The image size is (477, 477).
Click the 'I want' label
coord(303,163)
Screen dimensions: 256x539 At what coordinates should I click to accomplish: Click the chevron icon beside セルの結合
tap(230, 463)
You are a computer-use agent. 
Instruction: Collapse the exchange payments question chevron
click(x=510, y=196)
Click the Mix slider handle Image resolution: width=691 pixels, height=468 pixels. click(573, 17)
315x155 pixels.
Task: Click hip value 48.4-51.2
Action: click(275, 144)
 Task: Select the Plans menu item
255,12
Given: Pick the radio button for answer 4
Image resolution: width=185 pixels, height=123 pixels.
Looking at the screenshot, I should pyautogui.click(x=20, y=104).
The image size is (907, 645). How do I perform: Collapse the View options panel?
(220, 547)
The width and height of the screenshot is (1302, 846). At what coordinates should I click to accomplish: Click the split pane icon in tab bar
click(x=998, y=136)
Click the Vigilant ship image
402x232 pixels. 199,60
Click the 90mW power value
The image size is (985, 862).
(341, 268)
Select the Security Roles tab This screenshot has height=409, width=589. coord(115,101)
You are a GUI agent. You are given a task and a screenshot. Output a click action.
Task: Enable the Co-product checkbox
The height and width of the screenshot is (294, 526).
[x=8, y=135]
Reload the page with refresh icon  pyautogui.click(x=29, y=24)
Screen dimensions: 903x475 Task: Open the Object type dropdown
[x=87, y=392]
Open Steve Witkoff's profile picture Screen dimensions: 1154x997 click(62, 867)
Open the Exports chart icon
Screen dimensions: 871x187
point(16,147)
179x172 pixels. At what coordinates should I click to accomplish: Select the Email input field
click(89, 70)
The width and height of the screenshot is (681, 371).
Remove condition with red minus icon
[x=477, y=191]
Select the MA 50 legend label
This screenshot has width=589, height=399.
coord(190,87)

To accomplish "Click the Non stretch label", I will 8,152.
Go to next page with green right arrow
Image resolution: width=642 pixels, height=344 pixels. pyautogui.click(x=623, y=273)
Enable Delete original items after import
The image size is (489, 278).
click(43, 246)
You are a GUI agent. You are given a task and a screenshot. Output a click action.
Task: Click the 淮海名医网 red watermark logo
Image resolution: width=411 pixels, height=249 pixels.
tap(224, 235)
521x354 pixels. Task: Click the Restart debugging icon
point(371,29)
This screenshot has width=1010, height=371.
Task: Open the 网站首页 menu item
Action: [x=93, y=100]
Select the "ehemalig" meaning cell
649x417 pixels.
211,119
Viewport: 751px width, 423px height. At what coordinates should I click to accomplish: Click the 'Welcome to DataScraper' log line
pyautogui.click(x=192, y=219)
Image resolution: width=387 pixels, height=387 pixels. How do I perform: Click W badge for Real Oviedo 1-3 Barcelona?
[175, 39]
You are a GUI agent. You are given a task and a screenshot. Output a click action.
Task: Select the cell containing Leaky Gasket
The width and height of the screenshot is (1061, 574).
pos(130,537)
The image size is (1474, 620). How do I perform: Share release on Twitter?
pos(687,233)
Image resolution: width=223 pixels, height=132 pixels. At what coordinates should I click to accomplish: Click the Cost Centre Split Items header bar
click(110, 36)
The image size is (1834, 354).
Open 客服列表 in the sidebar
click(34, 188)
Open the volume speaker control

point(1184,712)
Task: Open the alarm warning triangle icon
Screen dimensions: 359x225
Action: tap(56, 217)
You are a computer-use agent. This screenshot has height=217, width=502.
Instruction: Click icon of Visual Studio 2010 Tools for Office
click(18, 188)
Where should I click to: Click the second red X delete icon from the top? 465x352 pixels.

▶ _Aim of the task_: For each line in the data that holds the word "cell", copy the line.

▶ _Response box_:
Select the "ehemalig" meaning cell
Task: Select the cell containing Leaky Gasket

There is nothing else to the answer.